* 提示本文 *
####################

説明

シリコン融液の搬送部材

【課題】シリコン融液が浸み出すことなく、長期に亘って多数回の繰返し使用が可能であり、しかも、搬送中におけるシリコン融液の飛沫の発生を抑制することができるシリコン融液の搬送部材を提供する。
【解決手段】C/Cコンポジット材により一端開口筒体状に形成され、開口側には入口開口が形成されていると共に外周部の平坦側面部には側面方向に向けて開口する出口開口を有し、底面側には入口開口から流入したシリコン融液の流れ方向を出口開口に向けて変える底流案内部を有する方向変更部材と、C/Cコンポジット材により溝状又は筒状に形成された樋部材とを有し、使用時には、樋部材の上方に方向変更部材をその底流案内部が重なり合うように配置し、方向変更部材の入口開口から流入したシリコン融液の流れを樋部材のシリコン融液流れ方向に案内するシリコン融液の搬送部材である。

【発明の詳細な説明】
【技術分野】
【0001】
この発明は、半導体素子や太陽電池等の原料として用いられる高純度シリコンの製造において使用される、シリコン融液の搬送部材に関する。
【背景技術】
【0002】
半導体素子や太陽電池等に用いられるシリコン原料の精製プロセスにおいては、従来は気相反応を用いたジーメンス法が広く採用されていたが、近年では、シリコン原料を溶融した後に、スラグ精錬や、電子ビーム溶解等の真空高温処理によって、溶融シリコン中のボロン、リン等の半導体ドーパント成分を除去するが、この前後に溶融シリコンを一方向凝固させることにより鉄等の金属成分を除去する工程等を組み合わせた、いわゆる冶金法が行われるようになっている。(特許文献1、非特許文献1参照)

####################

* 抽出項目 *
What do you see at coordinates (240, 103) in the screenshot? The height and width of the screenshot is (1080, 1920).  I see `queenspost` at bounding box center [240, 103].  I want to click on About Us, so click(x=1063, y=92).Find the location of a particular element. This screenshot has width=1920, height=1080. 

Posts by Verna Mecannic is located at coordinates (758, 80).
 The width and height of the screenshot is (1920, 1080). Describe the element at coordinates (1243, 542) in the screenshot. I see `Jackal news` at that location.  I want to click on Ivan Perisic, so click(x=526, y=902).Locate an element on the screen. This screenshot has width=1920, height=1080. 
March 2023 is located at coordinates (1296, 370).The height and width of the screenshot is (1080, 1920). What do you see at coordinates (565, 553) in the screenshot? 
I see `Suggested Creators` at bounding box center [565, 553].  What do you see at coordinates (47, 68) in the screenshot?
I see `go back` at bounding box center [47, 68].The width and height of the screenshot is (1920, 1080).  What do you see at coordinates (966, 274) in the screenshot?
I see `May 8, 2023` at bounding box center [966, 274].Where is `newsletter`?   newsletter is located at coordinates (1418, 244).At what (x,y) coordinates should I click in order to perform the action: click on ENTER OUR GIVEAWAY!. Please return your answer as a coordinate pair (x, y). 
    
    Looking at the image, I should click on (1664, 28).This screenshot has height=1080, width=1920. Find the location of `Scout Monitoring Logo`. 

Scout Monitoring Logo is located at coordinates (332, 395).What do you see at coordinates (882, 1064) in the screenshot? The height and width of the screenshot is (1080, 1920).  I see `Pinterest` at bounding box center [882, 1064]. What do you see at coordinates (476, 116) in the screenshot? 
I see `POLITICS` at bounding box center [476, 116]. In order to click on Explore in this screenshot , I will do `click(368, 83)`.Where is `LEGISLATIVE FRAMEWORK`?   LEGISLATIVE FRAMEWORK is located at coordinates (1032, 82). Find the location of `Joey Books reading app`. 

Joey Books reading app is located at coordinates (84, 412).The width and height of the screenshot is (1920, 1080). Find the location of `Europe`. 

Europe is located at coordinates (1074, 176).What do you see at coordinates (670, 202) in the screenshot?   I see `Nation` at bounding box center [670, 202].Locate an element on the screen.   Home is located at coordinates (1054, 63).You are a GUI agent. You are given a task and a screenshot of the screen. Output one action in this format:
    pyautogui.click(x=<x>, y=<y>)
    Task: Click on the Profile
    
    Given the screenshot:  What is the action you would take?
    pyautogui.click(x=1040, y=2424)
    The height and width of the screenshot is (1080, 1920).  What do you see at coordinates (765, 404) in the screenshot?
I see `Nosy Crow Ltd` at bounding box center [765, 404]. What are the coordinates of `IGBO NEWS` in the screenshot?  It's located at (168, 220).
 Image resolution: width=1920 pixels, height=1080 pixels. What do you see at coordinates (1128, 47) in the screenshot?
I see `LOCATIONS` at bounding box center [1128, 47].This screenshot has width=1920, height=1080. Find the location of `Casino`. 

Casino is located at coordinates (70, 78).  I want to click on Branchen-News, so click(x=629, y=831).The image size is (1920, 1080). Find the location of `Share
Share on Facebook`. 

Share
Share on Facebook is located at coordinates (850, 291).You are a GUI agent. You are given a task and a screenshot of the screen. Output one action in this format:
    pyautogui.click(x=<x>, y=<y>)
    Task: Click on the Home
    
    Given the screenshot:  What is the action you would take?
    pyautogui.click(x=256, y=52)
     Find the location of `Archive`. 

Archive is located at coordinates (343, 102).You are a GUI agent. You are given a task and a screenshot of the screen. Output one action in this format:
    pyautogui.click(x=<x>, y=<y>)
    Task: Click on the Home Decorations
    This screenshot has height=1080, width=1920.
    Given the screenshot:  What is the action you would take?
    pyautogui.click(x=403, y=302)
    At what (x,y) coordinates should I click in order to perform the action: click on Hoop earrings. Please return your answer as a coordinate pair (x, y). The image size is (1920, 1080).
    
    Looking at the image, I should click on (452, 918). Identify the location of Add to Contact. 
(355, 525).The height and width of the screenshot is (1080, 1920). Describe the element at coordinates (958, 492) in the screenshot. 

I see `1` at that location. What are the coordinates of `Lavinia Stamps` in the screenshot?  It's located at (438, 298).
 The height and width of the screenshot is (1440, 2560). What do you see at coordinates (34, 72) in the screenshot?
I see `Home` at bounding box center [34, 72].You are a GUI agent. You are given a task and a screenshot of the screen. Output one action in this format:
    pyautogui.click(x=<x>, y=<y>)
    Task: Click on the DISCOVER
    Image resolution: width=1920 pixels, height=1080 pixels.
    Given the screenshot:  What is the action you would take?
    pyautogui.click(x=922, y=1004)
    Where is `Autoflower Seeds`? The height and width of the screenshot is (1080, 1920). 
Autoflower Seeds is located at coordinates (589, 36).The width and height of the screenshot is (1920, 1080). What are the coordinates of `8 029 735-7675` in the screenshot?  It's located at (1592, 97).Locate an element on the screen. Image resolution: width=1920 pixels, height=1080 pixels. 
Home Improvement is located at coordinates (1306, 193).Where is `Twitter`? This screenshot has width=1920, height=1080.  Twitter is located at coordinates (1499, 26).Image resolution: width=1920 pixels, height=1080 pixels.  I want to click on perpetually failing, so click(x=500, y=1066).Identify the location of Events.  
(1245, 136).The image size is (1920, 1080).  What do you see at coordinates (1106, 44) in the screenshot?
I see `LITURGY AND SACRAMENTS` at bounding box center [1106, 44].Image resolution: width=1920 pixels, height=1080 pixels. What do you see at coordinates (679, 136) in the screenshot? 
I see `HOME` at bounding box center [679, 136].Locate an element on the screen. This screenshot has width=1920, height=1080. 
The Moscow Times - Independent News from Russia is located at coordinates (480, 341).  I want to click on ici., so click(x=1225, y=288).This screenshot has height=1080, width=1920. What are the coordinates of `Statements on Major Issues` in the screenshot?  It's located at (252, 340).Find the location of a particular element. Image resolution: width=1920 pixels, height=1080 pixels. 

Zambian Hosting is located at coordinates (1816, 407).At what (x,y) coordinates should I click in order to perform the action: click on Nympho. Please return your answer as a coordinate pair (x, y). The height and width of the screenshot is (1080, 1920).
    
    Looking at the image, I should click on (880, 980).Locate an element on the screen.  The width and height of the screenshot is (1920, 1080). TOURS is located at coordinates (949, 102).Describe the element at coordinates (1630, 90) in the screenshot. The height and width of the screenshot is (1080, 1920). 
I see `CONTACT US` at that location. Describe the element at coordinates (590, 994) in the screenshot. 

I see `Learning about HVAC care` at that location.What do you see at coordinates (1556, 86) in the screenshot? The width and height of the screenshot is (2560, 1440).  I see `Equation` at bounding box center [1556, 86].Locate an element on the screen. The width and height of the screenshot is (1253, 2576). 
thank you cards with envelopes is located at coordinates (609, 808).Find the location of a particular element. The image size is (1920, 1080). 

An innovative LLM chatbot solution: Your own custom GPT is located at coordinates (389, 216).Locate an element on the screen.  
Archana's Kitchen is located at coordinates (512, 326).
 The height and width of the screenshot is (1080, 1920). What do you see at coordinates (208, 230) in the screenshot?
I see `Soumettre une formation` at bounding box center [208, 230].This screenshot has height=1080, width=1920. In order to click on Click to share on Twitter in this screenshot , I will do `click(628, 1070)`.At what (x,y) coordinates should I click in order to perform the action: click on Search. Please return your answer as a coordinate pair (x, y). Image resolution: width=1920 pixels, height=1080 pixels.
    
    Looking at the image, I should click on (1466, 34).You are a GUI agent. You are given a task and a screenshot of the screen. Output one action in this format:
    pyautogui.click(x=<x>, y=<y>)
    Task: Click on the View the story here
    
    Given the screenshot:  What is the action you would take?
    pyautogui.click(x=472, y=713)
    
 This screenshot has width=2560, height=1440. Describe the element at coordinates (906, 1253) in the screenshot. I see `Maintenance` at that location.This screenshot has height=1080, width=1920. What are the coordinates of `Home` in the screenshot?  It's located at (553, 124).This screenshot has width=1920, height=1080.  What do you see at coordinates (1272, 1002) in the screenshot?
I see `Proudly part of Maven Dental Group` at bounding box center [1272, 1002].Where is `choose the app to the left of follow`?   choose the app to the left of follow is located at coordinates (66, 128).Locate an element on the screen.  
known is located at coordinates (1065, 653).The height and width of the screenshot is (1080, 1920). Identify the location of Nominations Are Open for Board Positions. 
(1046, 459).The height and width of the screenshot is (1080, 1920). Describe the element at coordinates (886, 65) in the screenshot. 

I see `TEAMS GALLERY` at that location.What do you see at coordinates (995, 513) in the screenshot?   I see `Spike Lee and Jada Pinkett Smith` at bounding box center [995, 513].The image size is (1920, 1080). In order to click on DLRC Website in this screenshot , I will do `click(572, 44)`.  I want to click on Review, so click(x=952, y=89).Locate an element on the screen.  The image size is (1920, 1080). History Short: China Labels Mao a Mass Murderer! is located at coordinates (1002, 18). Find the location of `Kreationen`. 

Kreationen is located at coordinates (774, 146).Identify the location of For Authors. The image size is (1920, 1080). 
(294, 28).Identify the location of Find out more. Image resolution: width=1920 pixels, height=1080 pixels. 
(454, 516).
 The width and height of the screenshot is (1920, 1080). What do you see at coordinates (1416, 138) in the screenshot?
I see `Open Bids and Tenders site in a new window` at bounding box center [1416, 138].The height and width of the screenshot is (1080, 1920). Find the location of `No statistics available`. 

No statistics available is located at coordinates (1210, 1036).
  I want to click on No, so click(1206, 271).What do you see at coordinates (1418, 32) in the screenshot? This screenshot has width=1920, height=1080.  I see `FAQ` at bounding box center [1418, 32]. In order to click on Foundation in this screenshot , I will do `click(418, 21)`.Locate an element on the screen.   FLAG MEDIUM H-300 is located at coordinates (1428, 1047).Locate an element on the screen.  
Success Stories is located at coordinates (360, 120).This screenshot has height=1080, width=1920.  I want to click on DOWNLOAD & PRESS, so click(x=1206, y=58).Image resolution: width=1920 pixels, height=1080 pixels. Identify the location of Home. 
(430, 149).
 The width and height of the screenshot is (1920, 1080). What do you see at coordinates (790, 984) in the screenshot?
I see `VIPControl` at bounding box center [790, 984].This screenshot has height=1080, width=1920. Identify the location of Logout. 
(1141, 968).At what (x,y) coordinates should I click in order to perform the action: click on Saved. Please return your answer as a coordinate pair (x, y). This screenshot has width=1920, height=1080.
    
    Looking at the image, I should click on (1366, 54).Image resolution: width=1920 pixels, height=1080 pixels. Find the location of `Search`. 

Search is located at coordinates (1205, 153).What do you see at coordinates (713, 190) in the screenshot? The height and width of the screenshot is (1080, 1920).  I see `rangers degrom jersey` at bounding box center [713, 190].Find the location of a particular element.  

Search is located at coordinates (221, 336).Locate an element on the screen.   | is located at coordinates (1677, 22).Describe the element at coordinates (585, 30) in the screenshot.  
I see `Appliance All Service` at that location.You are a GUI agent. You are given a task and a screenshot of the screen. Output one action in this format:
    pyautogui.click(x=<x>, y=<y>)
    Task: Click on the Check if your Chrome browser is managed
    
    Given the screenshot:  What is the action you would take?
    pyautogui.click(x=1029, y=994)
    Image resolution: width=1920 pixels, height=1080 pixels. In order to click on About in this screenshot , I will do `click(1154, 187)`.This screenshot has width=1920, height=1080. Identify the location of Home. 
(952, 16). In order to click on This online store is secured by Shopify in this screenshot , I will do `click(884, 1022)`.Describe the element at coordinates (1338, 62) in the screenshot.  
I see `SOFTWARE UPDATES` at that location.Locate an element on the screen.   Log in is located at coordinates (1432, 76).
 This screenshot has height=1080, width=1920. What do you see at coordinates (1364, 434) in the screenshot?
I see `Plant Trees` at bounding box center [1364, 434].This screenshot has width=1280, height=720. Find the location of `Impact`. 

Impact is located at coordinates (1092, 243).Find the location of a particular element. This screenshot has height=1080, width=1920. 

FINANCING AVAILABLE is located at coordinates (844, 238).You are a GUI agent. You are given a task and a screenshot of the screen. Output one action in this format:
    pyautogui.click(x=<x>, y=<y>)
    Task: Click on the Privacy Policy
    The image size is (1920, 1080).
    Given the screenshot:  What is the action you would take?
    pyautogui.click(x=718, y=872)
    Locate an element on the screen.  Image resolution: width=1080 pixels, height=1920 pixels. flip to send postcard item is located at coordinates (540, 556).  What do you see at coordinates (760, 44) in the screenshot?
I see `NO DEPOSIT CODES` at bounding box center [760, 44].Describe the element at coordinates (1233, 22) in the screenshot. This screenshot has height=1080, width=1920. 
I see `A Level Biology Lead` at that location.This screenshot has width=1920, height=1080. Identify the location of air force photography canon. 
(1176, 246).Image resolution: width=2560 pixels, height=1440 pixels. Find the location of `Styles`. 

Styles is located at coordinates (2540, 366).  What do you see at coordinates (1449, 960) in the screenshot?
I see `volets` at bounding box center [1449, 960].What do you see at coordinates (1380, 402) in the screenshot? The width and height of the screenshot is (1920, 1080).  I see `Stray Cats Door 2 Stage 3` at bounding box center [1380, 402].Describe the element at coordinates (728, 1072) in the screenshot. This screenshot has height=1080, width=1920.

####################

* 作業項目 *
シリコン融液の搬送部材に関する本文を、最後の段落の次から書き継いでください。 これらの項目は、本文とは別の出典から取られたものです。

* 解答内容 *
【0003】
しかるに、この冶金法によるシリコン原料の精製プロセスにおいて、溶融シリコン中からボロンの除去、リンの除去、及び金属成分の除去を行う各工程は各々独立した工程であって、夫々独立した炉を用いて処理される。このため、シリコン精製プロセスで高純度シリコンを製造する際には、作業の効率性からシリコン原料を溶融状態のままで搬送することが求められている。そして、シリコン原料を溶融状態のままで搬送するためには、1)高温で使用できること、2)シリコン融液を汚染しないこと、3)シリコン融液が漏れないこと、4)シリコン融液から熱を奪って固化させることのない程度に熱容量が小さいこと、が要求される。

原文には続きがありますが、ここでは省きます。